In Pakistan, thousands of civilians and security force members died in terrorist violence in 2013. Military campaigns and political outreach have made little headway in reducing the toll. But, Pakistani youth are trying to open a dialogue and end the violence, even in Pakistan's lawless tribal regions.
Teenager Malala Yousufzai became the international face of Pakistan's youth this year. Young and determined, she narrowly escaped death after being shot in the head by the Taliban for her outspoken advocacy of education for girls.
In Pakistan, there are many other young people like her, trying to make a difference by forging peace. Even in the country's violent tribal northwest, where guns are commonplace and tribal feuds a way of life, young people are working to resolve conflicts through dialogue.
University student Mohammad Farooq Afridi is one of those youth leaders. He regularly leaves behind his school in the northwest city Peshawar, and drives out to village tribal communities to talk about alternative ways to resolve disputes.

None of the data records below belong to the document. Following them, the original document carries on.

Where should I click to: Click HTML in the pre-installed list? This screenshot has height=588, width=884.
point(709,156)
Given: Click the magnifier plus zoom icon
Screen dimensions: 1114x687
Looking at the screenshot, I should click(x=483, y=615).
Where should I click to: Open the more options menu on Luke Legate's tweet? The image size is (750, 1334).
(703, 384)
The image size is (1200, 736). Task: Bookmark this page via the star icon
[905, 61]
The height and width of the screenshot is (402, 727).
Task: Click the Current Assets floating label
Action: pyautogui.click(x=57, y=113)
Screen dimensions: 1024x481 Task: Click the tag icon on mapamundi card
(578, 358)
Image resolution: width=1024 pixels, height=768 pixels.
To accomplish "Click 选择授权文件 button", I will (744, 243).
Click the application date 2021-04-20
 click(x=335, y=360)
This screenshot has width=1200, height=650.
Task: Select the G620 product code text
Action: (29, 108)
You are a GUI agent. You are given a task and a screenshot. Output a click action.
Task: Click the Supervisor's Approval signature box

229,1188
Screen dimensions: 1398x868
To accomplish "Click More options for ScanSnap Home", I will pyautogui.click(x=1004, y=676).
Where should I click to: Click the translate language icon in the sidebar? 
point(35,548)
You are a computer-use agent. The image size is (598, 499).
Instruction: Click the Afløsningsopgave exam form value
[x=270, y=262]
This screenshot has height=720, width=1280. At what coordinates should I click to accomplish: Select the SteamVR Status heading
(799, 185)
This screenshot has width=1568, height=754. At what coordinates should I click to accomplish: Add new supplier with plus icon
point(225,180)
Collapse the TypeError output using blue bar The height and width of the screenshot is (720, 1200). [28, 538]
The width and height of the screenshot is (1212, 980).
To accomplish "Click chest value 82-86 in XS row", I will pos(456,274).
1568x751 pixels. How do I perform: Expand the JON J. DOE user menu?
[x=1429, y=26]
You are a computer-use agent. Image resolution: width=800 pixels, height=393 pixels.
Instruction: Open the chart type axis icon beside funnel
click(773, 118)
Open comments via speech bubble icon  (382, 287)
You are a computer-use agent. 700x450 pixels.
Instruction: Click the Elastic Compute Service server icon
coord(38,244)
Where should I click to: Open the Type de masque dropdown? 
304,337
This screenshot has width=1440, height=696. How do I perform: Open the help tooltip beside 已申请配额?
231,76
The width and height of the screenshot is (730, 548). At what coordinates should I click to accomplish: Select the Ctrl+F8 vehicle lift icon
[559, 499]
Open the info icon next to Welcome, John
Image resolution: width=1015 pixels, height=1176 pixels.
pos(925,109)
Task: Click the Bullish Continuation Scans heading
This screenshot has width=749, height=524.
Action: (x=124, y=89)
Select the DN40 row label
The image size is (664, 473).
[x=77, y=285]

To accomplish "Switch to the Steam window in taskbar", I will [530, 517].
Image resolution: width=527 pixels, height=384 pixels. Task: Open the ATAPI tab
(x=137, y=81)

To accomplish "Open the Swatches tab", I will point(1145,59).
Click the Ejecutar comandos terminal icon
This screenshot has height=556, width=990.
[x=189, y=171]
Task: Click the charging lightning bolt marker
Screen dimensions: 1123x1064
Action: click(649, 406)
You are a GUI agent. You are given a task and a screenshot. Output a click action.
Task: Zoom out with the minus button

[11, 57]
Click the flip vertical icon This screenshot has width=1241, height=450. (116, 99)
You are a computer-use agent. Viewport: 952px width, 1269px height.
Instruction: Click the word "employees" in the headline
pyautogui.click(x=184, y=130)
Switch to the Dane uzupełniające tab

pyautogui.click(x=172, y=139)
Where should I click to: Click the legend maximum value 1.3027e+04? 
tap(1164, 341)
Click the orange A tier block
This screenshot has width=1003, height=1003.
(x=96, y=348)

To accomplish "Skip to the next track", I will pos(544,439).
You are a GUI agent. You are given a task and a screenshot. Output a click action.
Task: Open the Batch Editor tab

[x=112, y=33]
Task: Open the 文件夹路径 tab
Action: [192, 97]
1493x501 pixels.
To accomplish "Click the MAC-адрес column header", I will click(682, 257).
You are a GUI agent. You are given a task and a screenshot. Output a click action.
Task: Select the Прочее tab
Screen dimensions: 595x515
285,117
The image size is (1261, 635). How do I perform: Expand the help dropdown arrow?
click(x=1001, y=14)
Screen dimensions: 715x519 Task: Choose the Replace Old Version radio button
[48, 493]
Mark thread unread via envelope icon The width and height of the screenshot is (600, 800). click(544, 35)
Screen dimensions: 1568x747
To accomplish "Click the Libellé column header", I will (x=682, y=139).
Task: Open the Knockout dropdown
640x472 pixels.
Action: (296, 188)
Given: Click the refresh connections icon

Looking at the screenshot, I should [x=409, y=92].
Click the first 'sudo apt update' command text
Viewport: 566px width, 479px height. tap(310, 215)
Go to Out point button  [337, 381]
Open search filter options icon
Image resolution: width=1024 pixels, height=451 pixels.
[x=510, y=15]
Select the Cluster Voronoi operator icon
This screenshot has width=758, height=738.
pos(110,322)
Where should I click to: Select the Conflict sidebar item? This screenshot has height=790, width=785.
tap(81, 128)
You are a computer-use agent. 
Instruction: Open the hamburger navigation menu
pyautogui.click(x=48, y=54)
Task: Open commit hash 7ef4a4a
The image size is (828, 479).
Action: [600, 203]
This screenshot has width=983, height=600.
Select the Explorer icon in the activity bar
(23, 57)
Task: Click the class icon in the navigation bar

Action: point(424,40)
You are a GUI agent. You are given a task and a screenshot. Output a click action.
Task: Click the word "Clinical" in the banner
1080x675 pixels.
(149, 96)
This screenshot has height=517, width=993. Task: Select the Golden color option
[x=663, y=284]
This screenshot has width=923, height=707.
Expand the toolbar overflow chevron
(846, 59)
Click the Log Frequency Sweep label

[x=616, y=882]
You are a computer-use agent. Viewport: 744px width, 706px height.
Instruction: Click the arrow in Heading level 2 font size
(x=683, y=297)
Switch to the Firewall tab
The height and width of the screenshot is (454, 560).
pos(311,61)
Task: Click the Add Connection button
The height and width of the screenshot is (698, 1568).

“People have no patience, they don’t listen to the other side," he said. "I am trying to teach them patience and tolerance. People think more about revenge than resolution, even when they know the consequences, and it’s a never-ending cycle of revenge.”
Afridi has created his own organization called Khadim ul Khalq, or Servant of the People, and he receives some funding from international donors to try to help mediate conflicts.
Like Malala, Afridi believes education will bring change.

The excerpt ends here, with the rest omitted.